Boğazınızda öylece kalan bir türlü yutkunamadığımız koca bir düğümdür ondan uzakta olmak.
Seneler geçse de bazen geriye döner döner ararsınız yolun karşısına geçerken, okula, bakkala giderken arkamızdan bakan şefkat dolu gözleri.
Evlenip de ayrıldığımızda evimizden ya da uzak şehirlere gittiğimizde türlü sebeplerle; kocaman bir çınarın gölgesinden, bir dağın kuytusundan ayrıldığınızı hisseder, üşürsünüz.
Uzun yolculuklarda, ayrılıklarda yanınızda büyüdükçe büyür babanızın yokluğu ve içine düşmekten korktuğunuz karanlık koca bir uçuruma dönüşür. O yoksa yanınızda yakınınızda, su içen ceylanlar gibi ürkek ve tedirgin kalırsınız hayatın kıyısında.
Kaç yaşında ve kaç çocuklu olursanız olun kendinizi güvende hissetmenin tek yoludur babanın dizleri dibinde oturmak, onunla aynı sofrayı paylaşmak.
Yorgun gemiler nasıl özlerse açık denizlerde limanlarını, baba da öyle özlenir kendisinden uzakta.

Oğul Kokusu yahut Gizli Sevda
Görünenin, bilinenin aksine gevrek ve yufkadır aslında babaların da kalbi ve kırılsa da sesini duyurmazlar çocuklarına. Ağlamamaya, az konuşmaya az gülmeye mecbur kılınmışlardır sebepsiz.
Onların da kalbinde bir türlü söyleyemedikleri bir çift söz ve kollarında seğirmeler vardır aynı sevdaya dair... Ömürlerinin uzunluğunca özler ve beklerler okul dönüşlerinizi, hafta sonu ziyaretlerinizi, izne, tatile gelişlerinizi. Sizi beklerken onların da yaşlı kalbi heyecandan titrer. Onların da size söyleyemediği sözler, boğazına düğümlenen sebepsiz mutluluklar kederler vardır sizin yüzünüze bakarken, size sarılıp da hissettirmeden sizi koklarken. Ya bir duvarda ya ceplerinin bir köşesinde mutlaka bir resminiz vardır arada bir içlenerek çıkarılıp seyredilen. Onlar da size fark ettirmeden ararlar sizin yüzünüzde kendi gençliklerine dair çizgileri, izleri…

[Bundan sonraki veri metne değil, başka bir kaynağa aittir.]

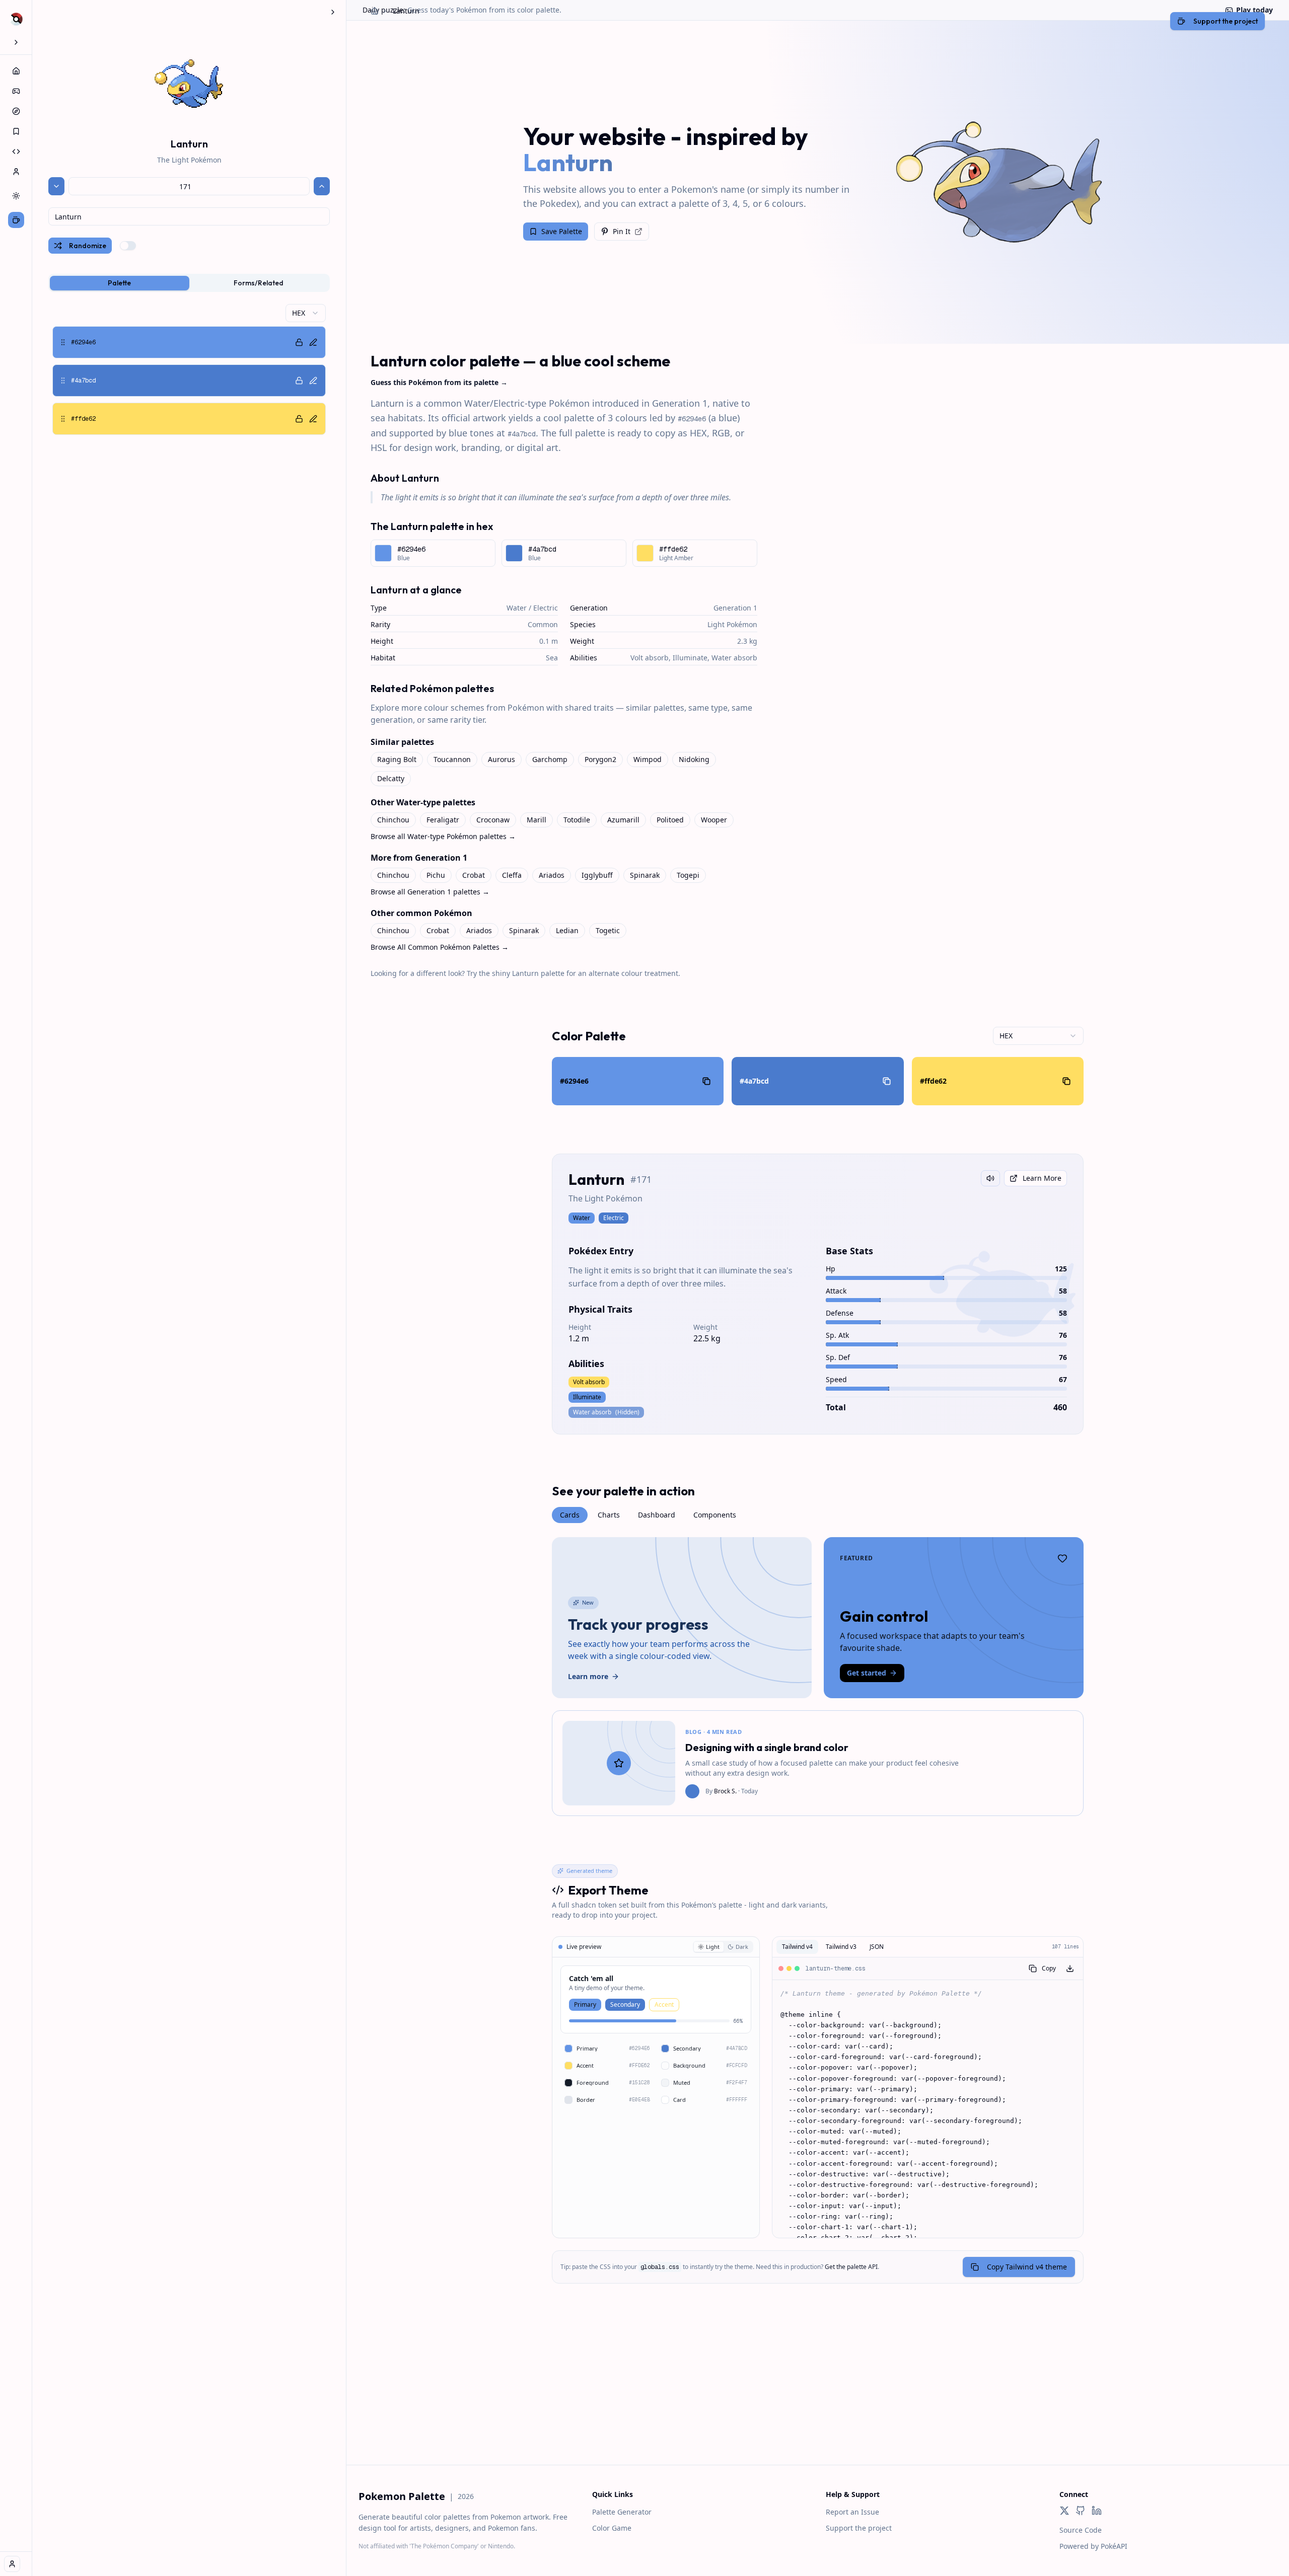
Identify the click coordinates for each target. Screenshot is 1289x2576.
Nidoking (694, 759)
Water (517, 608)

Her baba, kendisinin devamı gibi görür çocuğunu ve o yüzden yarım kalmış umutlarının, hayallerinin izini işaret ona; oğlu tamamlasın ister noksanlarını…
Farkında olsanız da olmasanız da biraz da onların dualarıdır yolunuzu açan aydınlatan.
Çocukları tamamlasın diye yarım kalmış bir şiir, bir şarkıdır babaların ömrü.
***
Dedim ki bir baba bu kadar seviyorsa oğlunu
Kim bilir Allah
Ne kadar çok seviyordur kulunu
(Kemal Sayar)
Hepimiz aynı masalın içinden geçiyoruz galiba. Önce bir babaya oğul oluyoruz, sonra bir oğula baba… Bu yüzden yıllar geçtikçe daha iyi anlıyoruz babamızı ve aynaya baktığımızda kendimizin yerinde zaman zaman onu görüyoruz.